We can translate the above framework into the context of deceased donor organ allocation. Just as the medical system is constrained by resources and not by demand, so the number of deceased donor transplants is limited by organ supply and not by organ demand. An equivalent of the WTP threshold in transplantation, using a deceased donor organ as a “currency” in the setting of scarcity, should therefore reflect the marginal benefits to the recipient of that organ (“demand”) and the opportunity cost resulting from not using the organ for another indication (“supply”). We define a willingness-to-transplant (WTT) threshold as the minimum number of QALYs resulting from a deceased donor organ transplant for which we are willing to allocate the organ. The WTT and WTP thresholds are mathematical inverses: WTT is the minimum benefit acceptable for a given unit of cost (in deceased donor organs), whereas the WTP is the maximal cost (in healthcare dollars) acceptable for a given unit of benefit. To keep our conversation limited to organ allocation, we are restricting considerations of costs in transplantation to “organ cost” and excluding considerations of monetary costs related to organ replacement therapies. In principle, our WTT framework is extensible to include these as well.

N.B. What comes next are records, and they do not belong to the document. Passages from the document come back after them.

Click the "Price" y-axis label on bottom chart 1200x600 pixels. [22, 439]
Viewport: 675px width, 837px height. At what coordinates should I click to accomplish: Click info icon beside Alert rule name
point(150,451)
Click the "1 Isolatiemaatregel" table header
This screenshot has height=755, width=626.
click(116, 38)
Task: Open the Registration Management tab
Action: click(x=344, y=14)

The WTP threshold enables ranking of strategies. To do so, the net benefit of each strategy, expressed in monetary terms (net monetary benefit, or NMB), is calculated as¹³:

$$NMB=(QALY*WTP)-Cost$$

The NMB is a theoretical construct that yields the population-level gain of a given strategy in monetary terms less the cost. At each WTP threshold, the strategy producing the highest NMB is preferred.¹⁴ Consider the hypothetical example in Table 1, in which three interventions are evaluated for outcome (QALYs) and costs, and where WTP threshold is set to be $10,000 or $50,000 per QALY gained. Strategy 3 yields the most QALYs at the highest cost. Where the WTP threshold is $50,000 per QALY, strategy 3 is preferred; its higher costs are offset by its better outcomes. When the WTP threshold is lowered to $10,000 per QALY, as it may be in a more resource-restrained setting, strategy 2 yields the highest NMB and is preferred. In no case is the least expensive strategy preferred, but should we lower the WTP threshold further, strategy 1 will eventually be preferred. The WTP analysis, is therefore an intuitive way to integrate health outcomes, cost, and willingness to exchange one for the other.

Table 1.

A hypothetical example illustrating how to rank medical strategies based on net monetary benefit. The highest NMB for each WTP threshold is highlighted in grey.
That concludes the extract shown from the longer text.